Dive Brief:
- With little load growth and falling winter peaks, ISO New England will turn to distributed resources, energy efficiency and natural gas to meet demand for electricity across the next decade, Platts reports.
- In its 2015 Regional System Plan issued last week, the grid operator said it expects flat demand for annual electric use across the next decade, with a 0.6% increase to the summer peak and a small reduction to winter peak demand.
- Energy efficiency is driving the reduction in winter peak demand, which is expected to drop 0.1% annually, the ISO said, and will help to mitigate winter reliability issues.
- Solar capacity will more than double between 2014 and 2019, and will reach almost 2,500 MW by the end of the planning period, largely driven by Massachusetts.
Dive Insight:
New England has been plagued by a growing reliance on natural gas — a problem that was especially exposed during the 2014 polar vortex — but the region's grid operator said slowing demand growth, with the helped of energy efficiency, is mitigating worries about meeting peak needs.

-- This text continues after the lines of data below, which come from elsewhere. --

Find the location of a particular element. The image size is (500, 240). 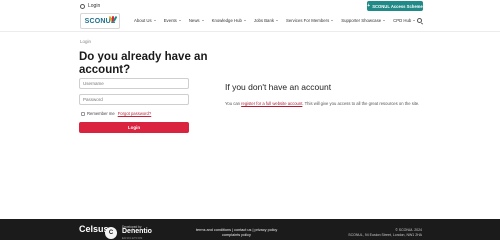

search-icon is located at coordinates (420, 20).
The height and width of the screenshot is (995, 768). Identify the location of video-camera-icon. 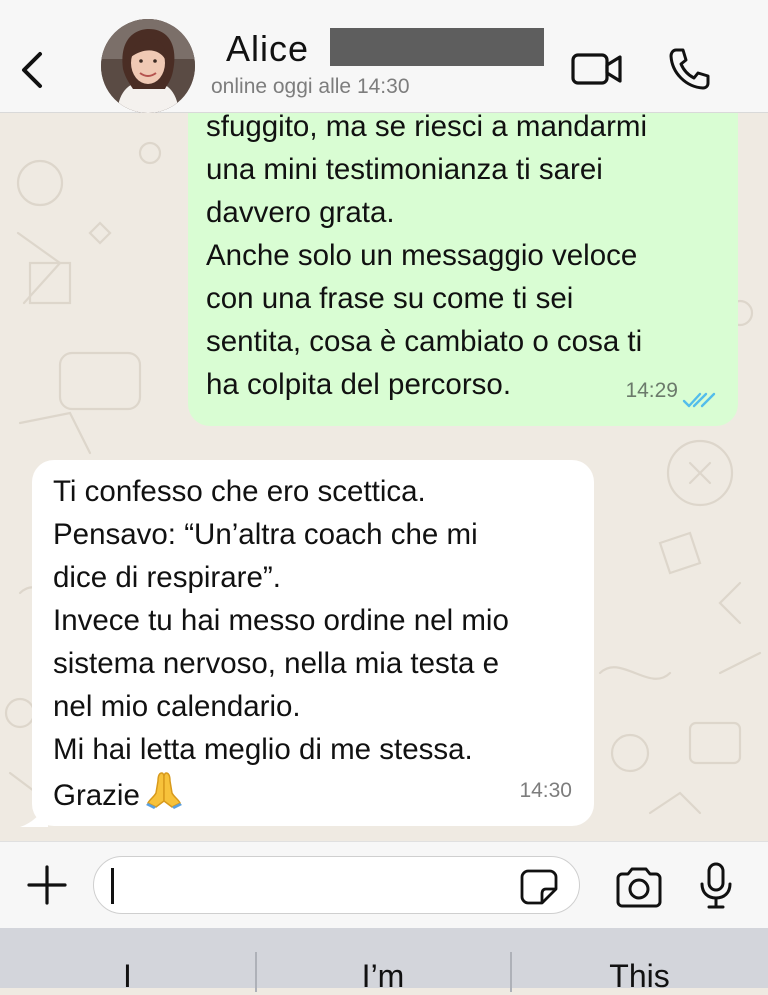
(596, 69).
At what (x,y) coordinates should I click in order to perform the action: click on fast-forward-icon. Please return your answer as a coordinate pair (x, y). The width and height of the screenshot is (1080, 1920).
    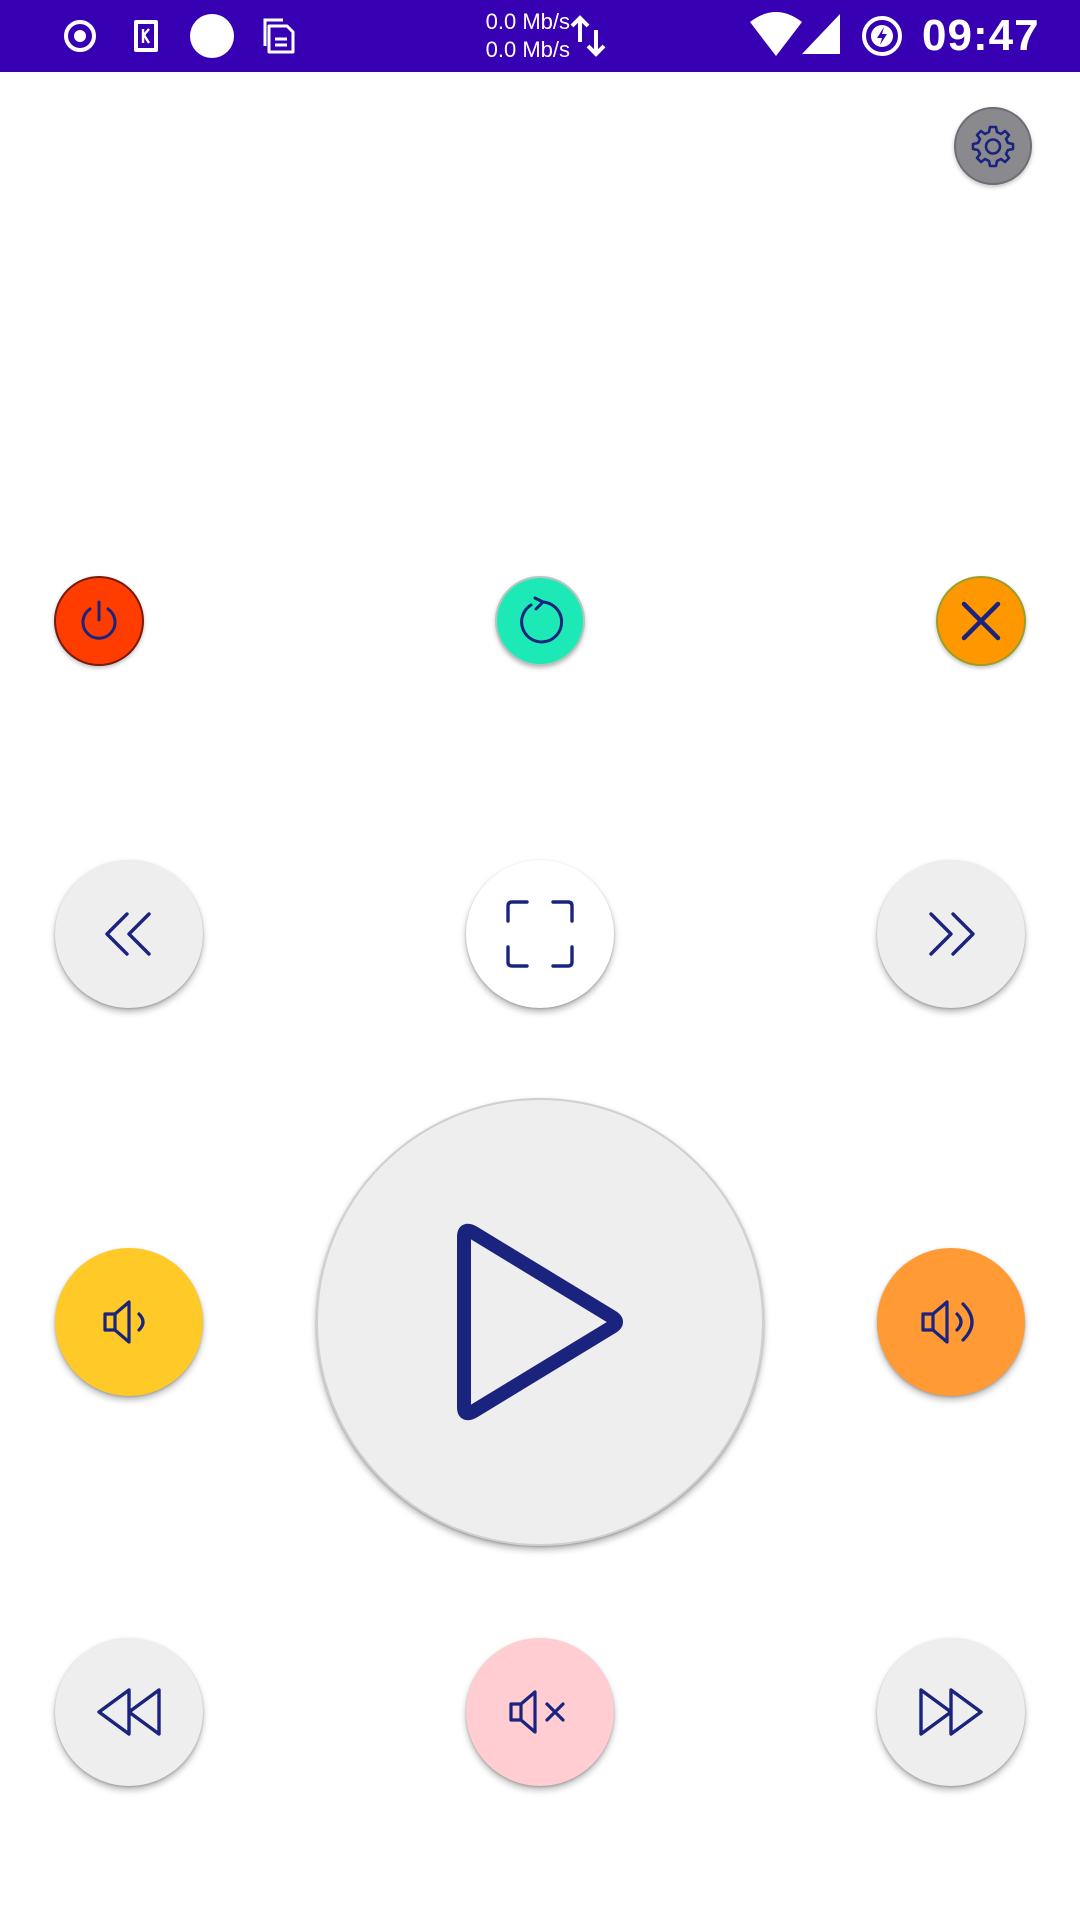
    Looking at the image, I should click on (951, 1712).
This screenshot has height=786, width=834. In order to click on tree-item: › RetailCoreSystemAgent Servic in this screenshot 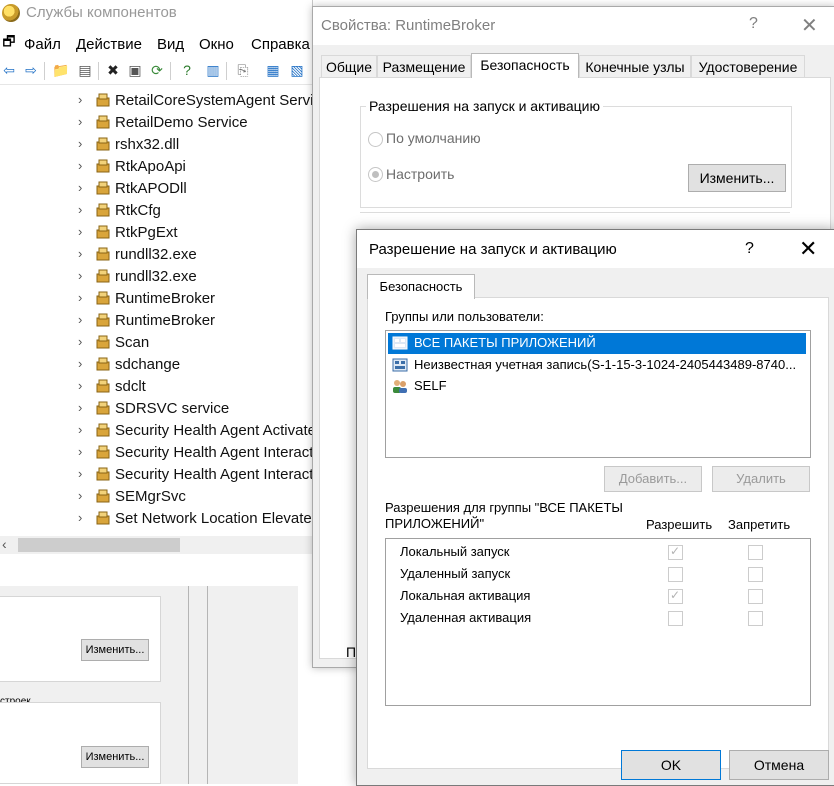, I will do `click(195, 101)`.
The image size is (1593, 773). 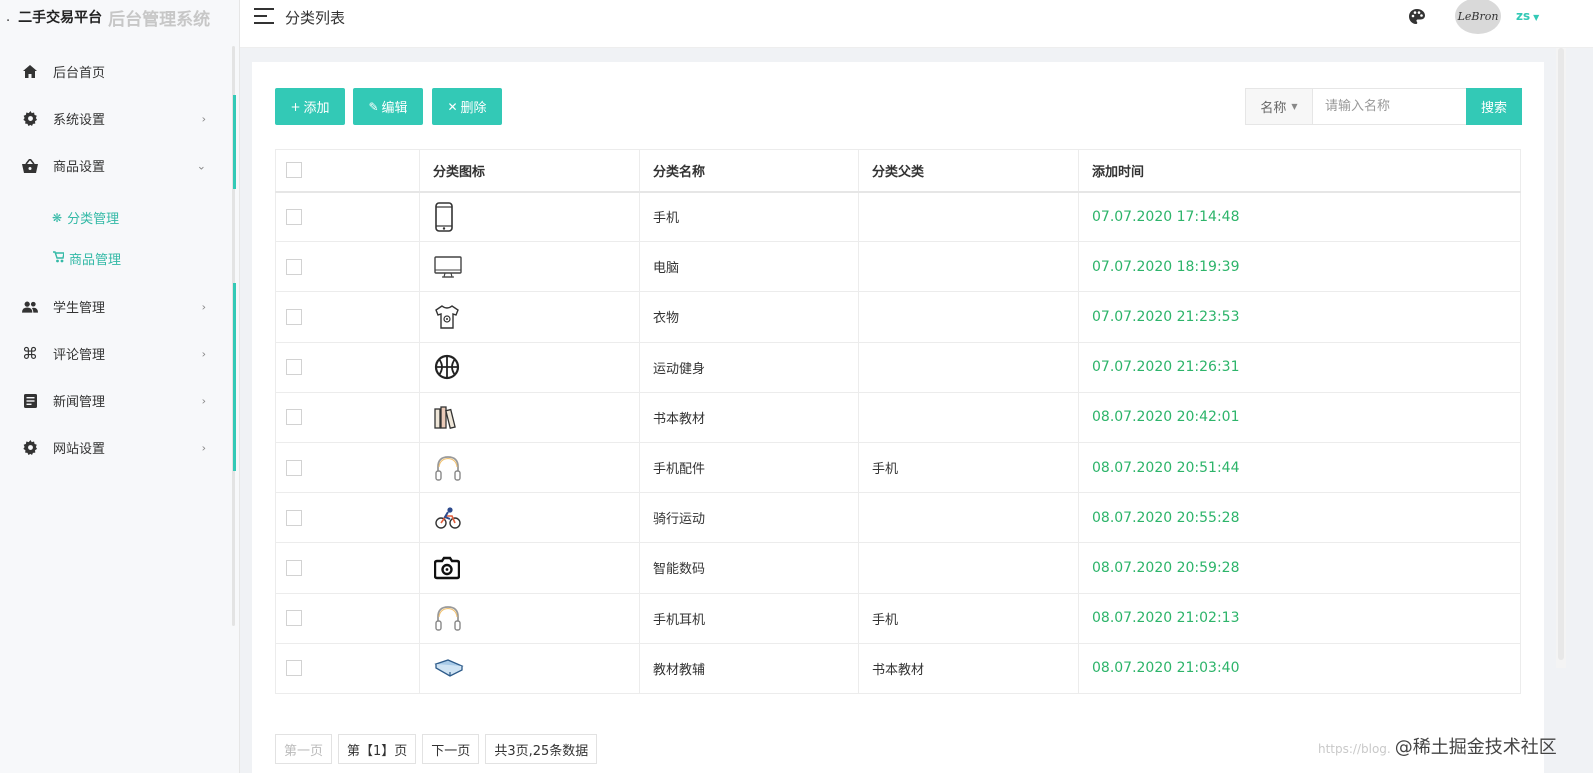 What do you see at coordinates (447, 568) in the screenshot?
I see `camera-icon` at bounding box center [447, 568].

"The region has reached a turning point in addressing several key challenges to system reliability," the grid operator said in its annual system planning document. "New England increasingly relies on natural-gas-fired generation, which can expose the region to significant energy supply, reliability, and price issues. ... The integration into the New England system of energy efficiency and variable energy resources, including wind and PV, also help address fuel-certainty issues."
Improvements to wholesale energy and ancillary markets, potential gas pipeline expansions and the increased use of LNG during peak hours "could further address these issues over the long term," ISO New England said.
Without new solar and energy efficiency, ISO New England said annual and peak demand would both be rising, at 1% and 1.3% annually, respectively.
Massachusetts is behind most of ISO New England's expected solar growth. Installed capacity in the region was less than 1,000 MW last year but will reach 2,000 MW by 2019.
The operator's final energy efficiency forecast for 2019 to 2024 projects average annual spending of more than $1 billion in the six-state region, but also shows significant energy savings. The ISO said the regional annual average savings in energy use attributable to new energy-efficiency measures, which does not include cumulative efficiency savings before 2019, will reach 1,616 GWh.
"The forecast for the total savings in energy use from the growth of EE projected for 2019 to 2024 is 9,696 GWh," ISO New England said. "The states’ growth of annual average savings in energy use ranges from a low of 58 GWh in New Hampshire to a high of 831 GWh in Massachusetts."